* _EXTRAIT_

Au moment des faits, Nexhat, le mari de Shyhrete Berisha, avait 43 ans, ses filles Majlinda et Herolinda, 16 et 14 ans, son fils Altin, 11 ans, et le petit dernier, Redon, moins de deux ans. Mme Berisha et sa famille partageaient une maison avec Faton Berisha, neveu de son mari, et la famille de celui-ci, à Suva Reka/Suharekë. En 1998, les Berisha avaient loué leur maison à l’Organisation pour la sécurité et la coopération en Europe (« l’OSCE »). Le 20 mars 1999, l’OSCE a évacué les lieux et, le lendemain, Shyhrete Berisha et sa famille ont réintégré leur domicile.

* _DONNÉES FOURNIES_
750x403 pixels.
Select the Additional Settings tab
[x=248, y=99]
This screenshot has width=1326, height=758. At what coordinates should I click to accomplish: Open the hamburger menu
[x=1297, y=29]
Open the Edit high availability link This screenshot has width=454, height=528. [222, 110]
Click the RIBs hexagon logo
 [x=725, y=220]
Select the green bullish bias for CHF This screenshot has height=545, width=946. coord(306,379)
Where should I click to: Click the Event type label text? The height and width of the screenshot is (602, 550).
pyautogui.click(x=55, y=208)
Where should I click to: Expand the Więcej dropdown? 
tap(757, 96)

==

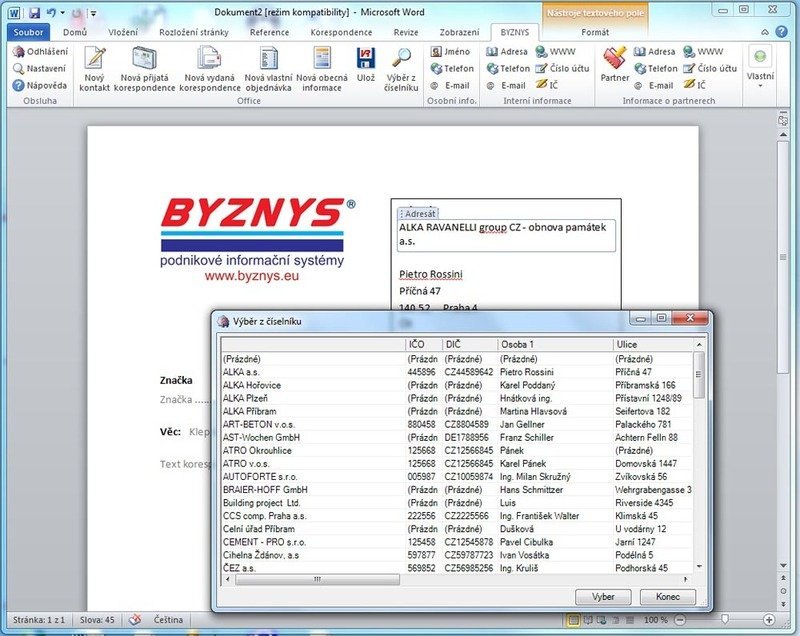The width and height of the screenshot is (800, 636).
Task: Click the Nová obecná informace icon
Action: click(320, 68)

...

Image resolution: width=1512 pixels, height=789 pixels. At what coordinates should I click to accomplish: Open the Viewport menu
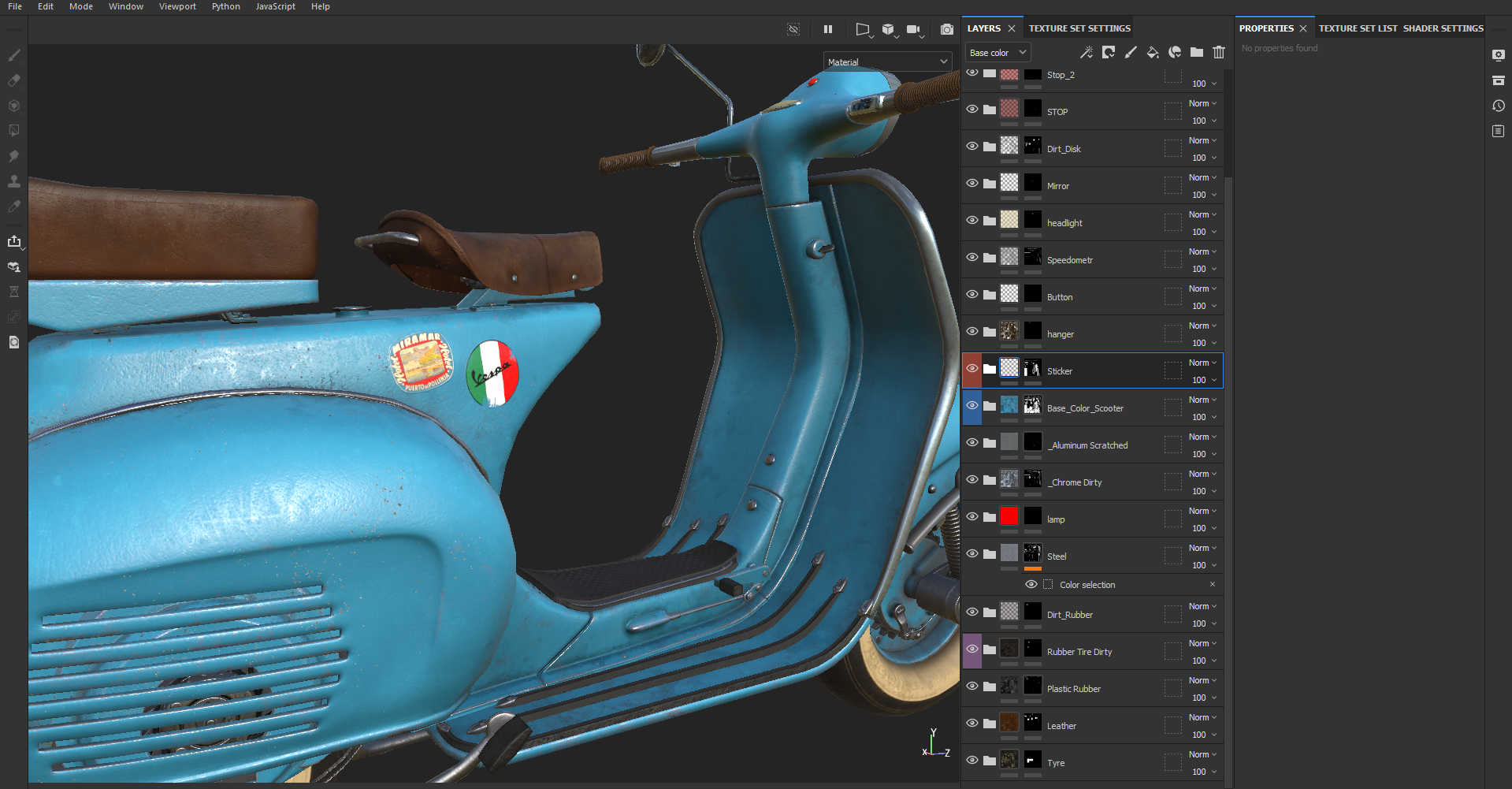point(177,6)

* _CONSIGNES DE L'EXERCICE_
1. Traduisez en anglais la phrase suivante, tirée de l'extrait sur la famille Berisha : « Le 20 mars 1999, l’OSCE a évacué les lieux et, le lendemain, Shyhrete Berisha et sa famille ont réintégré leur domicile. »
2. Reprenez l'extrait sur la famille Berisha à la suite de sa dernière phrase et poursuivez-en le récit.

* _RÉPONSES FOURNIES_
1. On March 20, 1999, the OSCE vacated the premises and, the following day, Shyhrete Berisha and her family moved back into their home.

2.
Le jeudi 25 mars 1999, vers 5 heures, alors que Shyhrete Berisha et les siens étaient endormis dans la partie de la maison où habitait la famille de Faton Berisha, on a frappé à la porte. Mme Berisha s’est levée pour aller ouvrir. Trois policiers serbes se tenaient sur le pas de la porte, leurs fusils automatiques braqués sur elle. L’un d’entre eux s’est avancé et a appuyé le canon de son arme contre la poitrine de Mme Berisha et s’est écrié en serbe : « Où sont vos invités ? Où sont les Américains ? Où est l’OTAN ? » Les policiers lui ont ensuite demandé d’appeler son mari. Quand celui-ci est arrivé, les policiers l’ont emmené dans l’autre partie de la maison, en disant à Mme Berisha de rester là. Elle a alors vu un char, stationné à une vingtaine de mètres, dont le canon était braqué sur leur maison.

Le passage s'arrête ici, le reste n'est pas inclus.